**Exercise aim**
Convert the material below into a JSON list of strings, one string per line, omitting blank lines.

··········

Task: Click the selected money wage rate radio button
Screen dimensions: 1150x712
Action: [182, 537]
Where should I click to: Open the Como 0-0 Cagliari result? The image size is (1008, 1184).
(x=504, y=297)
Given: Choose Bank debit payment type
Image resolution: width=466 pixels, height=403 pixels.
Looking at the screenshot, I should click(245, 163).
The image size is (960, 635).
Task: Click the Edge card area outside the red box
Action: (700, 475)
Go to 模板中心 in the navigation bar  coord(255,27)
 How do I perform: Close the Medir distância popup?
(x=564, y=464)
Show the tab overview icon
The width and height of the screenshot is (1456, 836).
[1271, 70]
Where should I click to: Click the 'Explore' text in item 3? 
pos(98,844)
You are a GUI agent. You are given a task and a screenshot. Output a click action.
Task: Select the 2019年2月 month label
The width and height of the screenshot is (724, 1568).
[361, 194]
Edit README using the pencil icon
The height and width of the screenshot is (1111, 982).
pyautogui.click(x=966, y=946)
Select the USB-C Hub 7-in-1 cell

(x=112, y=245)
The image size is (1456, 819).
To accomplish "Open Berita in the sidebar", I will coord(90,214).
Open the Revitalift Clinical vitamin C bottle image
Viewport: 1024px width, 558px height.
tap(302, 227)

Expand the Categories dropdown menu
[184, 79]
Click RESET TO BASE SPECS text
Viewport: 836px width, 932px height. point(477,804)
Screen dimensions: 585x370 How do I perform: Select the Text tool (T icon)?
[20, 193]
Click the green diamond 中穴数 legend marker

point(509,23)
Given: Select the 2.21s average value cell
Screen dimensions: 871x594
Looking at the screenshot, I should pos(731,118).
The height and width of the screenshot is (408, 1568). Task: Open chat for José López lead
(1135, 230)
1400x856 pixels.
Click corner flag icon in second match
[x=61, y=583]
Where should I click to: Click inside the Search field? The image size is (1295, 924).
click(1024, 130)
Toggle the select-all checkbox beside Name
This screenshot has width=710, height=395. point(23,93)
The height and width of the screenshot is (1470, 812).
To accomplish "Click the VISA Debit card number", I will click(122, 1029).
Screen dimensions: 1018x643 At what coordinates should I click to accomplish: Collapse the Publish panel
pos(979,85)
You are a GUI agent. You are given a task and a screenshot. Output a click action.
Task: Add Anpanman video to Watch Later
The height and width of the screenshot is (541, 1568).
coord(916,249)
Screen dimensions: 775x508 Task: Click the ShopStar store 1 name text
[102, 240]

··········

**Written reply**
[
  "Task: Click the selected money wage rate radio button",
  "Screen dimensions: 1150x712",
  "Action: [182, 537]",
  "Where should I click to: Open the Como 0-0 Cagliari result? The image size is (1008, 1184).",
  "(x=504, y=297)",
  "Given: Choose Bank debit payment type",
  "Image resolution: width=466 pixels, height=403 pixels.",
  "Looking at the screenshot, I should click(245, 163).",
  "The image size is (960, 635).",
  "Task: Click the Edge card area outside the red box",
  "Action: (700, 475)",
  "Go to 模板中心 in the navigation bar  coord(255,27)",
  " How do I perform: Close the Medir distância popup?",
  "(x=564, y=464)",
  "Show the tab overview icon",
  "The width and height of the screenshot is (1456, 836).",
  "[1271, 70]",
  "Where should I click to: Click the 'Explore' text in item 3? ",
  "pos(98,844)",
  "You are a GUI agent. You are given a task and a screenshot. Output a click action.",
  "Task: Select the 2019年2月 month label",
  "The width and height of the screenshot is (724, 1568).",
  "[361, 194]",
  "Edit README using the pencil icon",
  "The height and width of the screenshot is (1111, 982).",
  "pyautogui.click(x=966, y=946)",
  "Select the USB-C Hub 7-in-1 cell",
  "(x=112, y=245)",
  "The image size is (1456, 819).",
  "To accomplish \"Open Berita in the sidebar\", I will coord(90,214).",
  "Open the Revitalift Clinical vitamin C bottle image",
  "Viewport: 1024px width, 558px height.",
  "tap(302, 227)",
  "Expand the Categories dropdown menu",
  "[184, 79]",
  "Click RESET TO BASE SPECS text",
  "Viewport: 836px width, 932px height. point(477,804)",
  "Screen dimensions: 585x370 How do I perform: Select the Text tool (T icon)?",
  "[20, 193]",
  "Click the green diamond 中穴数 legend marker",
  "point(509,23)",
  "Given: Select the 2.21s average value cell",
  "Screen dimensions: 871x594",
  "Looking at the screenshot, I should pos(731,118).",
  "The height and width of the screenshot is (408, 1568). Task: Open chat for José López lead",
  "(1135, 230)",
  "1400x856 pixels.",
  "Click corner flag icon in second match",
  "[x=61, y=583]",
  "Where should I click to: Click inside the Search field? The image size is (1295, 924).",
  "click(1024, 130)",
  "Toggle the select-all checkbox beside Name",
  "This screenshot has width=710, height=395. point(23,93)",
  "The height and width of the screenshot is (1470, 812).",
  "To accomplish \"Click the VISA Debit card number\", I will click(122, 1029).",
  "Screen dimensions: 1018x643 At what coordinates should I click to accomplish: Collapse the Publish panel",
  "pos(979,85)",
  "You are a GUI agent. You are given a task and a screenshot. Output a click action.",
  "Task: Add Anpanman video to Watch Later",
  "The height and width of the screenshot is (541, 1568).",
  "coord(916,249)",
  "Screen dimensions: 775x508 Task: Click the ShopStar store 1 name text",
  "[102, 240]"
]